Hoher Stellenwert von frühzeitiger kardiovaskulärer und renaler Prävention
Der durch diese und weitere Studien ausgelöste Paradigmenwechsel spiegelt sich jetzt im neuen Typ-2-Diabetes-Therapiealgorithmus der kürzlich aktualisierten und beim diesjährigen digitalen Jahreskongress der Deutschen Gesellschaft für Diabetologie vorgestellten NVL wider. Damit wird nunmehr der
frühzeitigen kardiovaskulären und renalen Prävention ein höherer Stellenwert eingeräumt (2). Entsprechend des neuen Therapiealgorithmus wird das individuelle Risikoprofil für diabetesassoziierte kardiovaskuläre und/oder renale Ereignisse wie folgt in Betracht gezogen (2):
- Klinisch relevante kardiovaskuläre Erkrankung: Für Typ-2-Diabetes-PatientInnen mit manifester kardiovaskulärer Erkrankung ist eine initiale Kombinationstherapie aus Metformin und einem SGLT-2-Inhibitor oder GLP (Glucagon-like Peptide)-1-Rezeptor-Agonisten die erste Therapieoption.

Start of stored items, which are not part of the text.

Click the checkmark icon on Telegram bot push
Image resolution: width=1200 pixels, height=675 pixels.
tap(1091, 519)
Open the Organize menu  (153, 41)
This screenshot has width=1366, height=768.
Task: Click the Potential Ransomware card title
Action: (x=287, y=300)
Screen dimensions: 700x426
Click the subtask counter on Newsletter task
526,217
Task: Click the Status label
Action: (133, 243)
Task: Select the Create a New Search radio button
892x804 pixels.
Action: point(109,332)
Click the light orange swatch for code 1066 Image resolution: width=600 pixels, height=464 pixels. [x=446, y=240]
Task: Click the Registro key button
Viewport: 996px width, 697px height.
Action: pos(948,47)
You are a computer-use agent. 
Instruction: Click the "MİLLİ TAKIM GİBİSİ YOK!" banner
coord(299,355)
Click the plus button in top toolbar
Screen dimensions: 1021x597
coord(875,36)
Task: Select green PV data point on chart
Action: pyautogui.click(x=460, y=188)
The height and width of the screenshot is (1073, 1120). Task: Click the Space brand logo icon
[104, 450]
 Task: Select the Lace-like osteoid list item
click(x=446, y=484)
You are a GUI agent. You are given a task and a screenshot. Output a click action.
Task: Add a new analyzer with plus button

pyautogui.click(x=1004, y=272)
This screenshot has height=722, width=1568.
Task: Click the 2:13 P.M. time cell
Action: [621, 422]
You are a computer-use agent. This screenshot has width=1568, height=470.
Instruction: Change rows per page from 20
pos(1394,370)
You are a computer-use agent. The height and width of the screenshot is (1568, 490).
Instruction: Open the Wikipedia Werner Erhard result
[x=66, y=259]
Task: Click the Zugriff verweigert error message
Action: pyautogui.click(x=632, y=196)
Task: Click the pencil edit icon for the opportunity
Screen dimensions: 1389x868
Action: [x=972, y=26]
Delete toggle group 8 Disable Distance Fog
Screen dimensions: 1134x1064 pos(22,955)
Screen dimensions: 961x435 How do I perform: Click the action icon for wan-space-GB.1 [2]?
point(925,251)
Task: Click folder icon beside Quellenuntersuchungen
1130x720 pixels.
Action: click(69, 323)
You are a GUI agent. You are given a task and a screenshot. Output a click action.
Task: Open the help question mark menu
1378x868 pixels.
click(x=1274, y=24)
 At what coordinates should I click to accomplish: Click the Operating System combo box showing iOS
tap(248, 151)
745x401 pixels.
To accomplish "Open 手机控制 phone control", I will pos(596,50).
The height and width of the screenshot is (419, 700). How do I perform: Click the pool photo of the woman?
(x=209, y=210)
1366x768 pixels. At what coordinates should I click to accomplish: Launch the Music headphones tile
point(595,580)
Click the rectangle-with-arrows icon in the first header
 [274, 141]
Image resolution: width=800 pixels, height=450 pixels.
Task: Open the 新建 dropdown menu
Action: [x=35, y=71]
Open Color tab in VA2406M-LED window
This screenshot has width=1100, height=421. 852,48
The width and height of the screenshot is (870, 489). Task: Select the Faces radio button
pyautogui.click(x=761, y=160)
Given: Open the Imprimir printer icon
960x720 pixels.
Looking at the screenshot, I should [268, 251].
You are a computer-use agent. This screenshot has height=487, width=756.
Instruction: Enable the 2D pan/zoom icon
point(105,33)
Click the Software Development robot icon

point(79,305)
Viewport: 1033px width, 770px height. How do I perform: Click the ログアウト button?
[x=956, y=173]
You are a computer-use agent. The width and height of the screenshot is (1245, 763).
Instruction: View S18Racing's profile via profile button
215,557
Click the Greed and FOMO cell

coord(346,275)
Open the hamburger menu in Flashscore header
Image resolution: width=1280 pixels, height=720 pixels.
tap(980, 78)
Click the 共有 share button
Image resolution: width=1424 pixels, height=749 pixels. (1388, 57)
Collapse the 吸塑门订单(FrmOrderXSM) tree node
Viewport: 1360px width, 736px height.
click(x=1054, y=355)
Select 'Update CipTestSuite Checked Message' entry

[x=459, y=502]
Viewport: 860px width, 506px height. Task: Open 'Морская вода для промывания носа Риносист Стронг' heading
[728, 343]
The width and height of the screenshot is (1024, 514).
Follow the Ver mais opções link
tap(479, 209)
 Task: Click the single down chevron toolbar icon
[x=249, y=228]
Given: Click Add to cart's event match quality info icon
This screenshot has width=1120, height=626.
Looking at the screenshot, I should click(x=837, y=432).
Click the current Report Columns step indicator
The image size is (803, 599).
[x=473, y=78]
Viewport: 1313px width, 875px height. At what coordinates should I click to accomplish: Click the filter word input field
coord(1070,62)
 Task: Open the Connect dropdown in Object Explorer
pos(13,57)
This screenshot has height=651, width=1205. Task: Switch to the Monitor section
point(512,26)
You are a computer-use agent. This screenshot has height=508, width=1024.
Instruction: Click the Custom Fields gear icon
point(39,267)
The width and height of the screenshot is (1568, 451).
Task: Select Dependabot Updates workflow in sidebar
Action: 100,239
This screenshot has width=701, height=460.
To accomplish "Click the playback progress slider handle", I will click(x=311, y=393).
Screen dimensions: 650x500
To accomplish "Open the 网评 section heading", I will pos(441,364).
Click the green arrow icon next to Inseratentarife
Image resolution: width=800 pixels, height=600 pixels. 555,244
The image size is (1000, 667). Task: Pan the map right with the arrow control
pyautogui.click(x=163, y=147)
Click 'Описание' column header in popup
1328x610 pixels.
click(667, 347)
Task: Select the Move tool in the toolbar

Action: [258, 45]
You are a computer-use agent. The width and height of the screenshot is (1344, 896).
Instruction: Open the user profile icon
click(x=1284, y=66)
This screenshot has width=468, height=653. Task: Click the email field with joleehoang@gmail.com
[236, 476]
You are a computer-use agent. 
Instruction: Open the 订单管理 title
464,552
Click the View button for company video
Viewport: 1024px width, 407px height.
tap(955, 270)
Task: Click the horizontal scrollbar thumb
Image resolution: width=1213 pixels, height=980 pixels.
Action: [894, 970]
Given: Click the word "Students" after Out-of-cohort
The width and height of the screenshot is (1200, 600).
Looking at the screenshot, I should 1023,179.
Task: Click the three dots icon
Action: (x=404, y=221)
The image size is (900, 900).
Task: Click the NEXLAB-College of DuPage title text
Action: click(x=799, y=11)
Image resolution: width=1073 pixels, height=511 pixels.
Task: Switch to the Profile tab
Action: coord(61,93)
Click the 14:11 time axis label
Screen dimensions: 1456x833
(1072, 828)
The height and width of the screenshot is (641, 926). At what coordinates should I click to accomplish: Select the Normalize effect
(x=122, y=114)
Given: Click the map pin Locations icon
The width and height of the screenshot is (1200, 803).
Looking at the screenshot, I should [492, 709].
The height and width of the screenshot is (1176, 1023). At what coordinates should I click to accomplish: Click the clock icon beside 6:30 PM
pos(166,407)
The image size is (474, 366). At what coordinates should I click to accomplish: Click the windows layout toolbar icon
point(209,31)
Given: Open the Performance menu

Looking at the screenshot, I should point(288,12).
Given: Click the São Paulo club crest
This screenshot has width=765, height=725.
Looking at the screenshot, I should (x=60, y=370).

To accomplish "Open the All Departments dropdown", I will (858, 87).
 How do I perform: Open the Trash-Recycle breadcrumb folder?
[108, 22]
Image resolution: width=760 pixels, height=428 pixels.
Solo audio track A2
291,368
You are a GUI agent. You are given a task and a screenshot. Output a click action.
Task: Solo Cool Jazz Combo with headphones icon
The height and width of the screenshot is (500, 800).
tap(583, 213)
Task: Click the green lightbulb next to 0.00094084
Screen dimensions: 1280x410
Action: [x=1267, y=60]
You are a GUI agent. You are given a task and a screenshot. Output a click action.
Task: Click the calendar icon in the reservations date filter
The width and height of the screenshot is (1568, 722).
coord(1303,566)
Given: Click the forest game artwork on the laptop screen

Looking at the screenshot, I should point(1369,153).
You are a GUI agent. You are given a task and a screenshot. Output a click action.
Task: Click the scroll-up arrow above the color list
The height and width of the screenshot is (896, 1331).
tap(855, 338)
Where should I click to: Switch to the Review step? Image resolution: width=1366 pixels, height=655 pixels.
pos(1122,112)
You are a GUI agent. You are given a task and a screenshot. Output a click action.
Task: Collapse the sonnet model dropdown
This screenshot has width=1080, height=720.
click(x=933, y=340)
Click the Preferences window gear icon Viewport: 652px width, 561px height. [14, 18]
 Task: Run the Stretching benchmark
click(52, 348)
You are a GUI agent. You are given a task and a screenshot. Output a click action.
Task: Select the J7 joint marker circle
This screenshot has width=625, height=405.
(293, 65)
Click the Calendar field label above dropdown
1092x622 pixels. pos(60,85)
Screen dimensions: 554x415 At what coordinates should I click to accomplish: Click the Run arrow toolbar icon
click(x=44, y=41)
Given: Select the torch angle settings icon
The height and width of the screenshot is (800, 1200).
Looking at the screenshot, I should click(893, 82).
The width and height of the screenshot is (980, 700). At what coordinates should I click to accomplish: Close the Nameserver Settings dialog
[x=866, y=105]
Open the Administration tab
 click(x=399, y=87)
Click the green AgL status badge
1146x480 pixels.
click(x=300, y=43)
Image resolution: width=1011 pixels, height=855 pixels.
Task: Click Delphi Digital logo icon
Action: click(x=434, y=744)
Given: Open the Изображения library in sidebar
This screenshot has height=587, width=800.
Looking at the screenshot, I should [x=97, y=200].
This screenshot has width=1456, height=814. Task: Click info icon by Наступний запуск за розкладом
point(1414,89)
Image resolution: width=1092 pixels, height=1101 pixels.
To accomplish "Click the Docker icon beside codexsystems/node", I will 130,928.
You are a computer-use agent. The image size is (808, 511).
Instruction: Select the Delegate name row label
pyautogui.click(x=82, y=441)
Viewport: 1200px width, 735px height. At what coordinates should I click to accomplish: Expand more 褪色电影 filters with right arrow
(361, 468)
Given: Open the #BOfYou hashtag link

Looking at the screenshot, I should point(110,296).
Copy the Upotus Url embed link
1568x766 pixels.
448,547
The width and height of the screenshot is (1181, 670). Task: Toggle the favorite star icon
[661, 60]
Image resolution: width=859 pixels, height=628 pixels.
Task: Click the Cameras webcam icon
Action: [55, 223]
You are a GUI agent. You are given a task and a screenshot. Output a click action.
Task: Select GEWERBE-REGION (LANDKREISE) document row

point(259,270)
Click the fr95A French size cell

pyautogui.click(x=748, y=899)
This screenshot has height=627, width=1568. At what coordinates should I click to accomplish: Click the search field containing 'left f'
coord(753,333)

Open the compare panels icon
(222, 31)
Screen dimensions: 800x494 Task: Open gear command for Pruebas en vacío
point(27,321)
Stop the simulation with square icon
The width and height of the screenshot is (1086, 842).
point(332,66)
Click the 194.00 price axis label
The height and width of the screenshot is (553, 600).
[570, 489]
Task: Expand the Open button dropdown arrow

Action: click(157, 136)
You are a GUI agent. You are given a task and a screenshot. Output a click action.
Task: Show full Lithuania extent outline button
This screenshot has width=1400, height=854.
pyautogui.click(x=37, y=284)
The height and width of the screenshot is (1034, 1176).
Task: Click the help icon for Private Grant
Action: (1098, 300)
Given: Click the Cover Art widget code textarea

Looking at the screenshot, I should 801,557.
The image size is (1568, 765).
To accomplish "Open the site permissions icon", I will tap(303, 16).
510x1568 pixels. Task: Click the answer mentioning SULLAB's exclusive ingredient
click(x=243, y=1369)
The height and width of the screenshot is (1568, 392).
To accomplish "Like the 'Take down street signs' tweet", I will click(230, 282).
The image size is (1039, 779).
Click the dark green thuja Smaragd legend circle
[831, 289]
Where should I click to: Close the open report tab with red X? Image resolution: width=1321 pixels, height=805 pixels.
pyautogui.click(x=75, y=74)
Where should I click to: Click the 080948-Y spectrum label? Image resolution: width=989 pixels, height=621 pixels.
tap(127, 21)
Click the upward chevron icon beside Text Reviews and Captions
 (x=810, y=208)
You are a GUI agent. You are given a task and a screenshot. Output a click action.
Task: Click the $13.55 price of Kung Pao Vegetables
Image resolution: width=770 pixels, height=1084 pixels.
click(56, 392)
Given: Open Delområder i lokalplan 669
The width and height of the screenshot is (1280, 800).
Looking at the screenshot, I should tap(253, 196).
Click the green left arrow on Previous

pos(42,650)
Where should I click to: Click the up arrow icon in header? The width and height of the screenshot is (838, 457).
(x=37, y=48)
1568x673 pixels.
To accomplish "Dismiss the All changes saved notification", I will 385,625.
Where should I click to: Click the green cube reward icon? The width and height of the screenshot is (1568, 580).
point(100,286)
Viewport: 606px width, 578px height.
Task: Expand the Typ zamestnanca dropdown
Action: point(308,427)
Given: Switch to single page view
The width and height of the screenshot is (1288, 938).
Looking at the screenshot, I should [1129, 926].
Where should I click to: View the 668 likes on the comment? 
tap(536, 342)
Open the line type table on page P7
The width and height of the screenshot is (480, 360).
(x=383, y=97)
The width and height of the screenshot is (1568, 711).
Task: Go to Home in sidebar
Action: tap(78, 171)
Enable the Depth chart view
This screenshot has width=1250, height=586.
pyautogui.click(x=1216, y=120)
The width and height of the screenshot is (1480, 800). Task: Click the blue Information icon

- Hohes Risiko (PatientInnen mit mehreren Risikofaktoren für kardiovaskuläre und/oder renale Ereignisse oder klinisch relevanter renaler Erkrankung): Für diese Gruppe ist eine sofortige Kombinationstherapie möglich. Je nach individueller Bewertung und gemeinsamer Entscheidungsfindung durch behandelnde ÄrztInnen und PatientInnen kann auch eine initiale Therapie mit Metformin als Monotherapie erfolgen. Sollte das Therapieziel nach 3 bis 6 Monaten nicht erreicht werden, wird ein zweites Medikament hinzugefügt, z.B. ein SGLT-2-Inhibitor.
- Kein hohes Risiko: PatientInnen ohne relevante kardiovaskuläre Risikofaktoren sollten primär mit Metformin behandelt werden, gefolgt von einem zweiten oralen Antidiabetikum (z.B. einem SGLT-2-Inhibitor), sollte das individuelle Therapieziel nach 3 bis 6 Monaten nicht erreicht worden sein. „Dapagliflozin kann über den Blutzucker hinaus auch das Risiko kardiovaskulärer und renaler Ereignisse reduzieren und damit Patientinnen und Patienten mit Typ-2-Diabetes und kardiovaskulären Erkrankungen oder Risikofaktoren eine neue Perspektive bieten.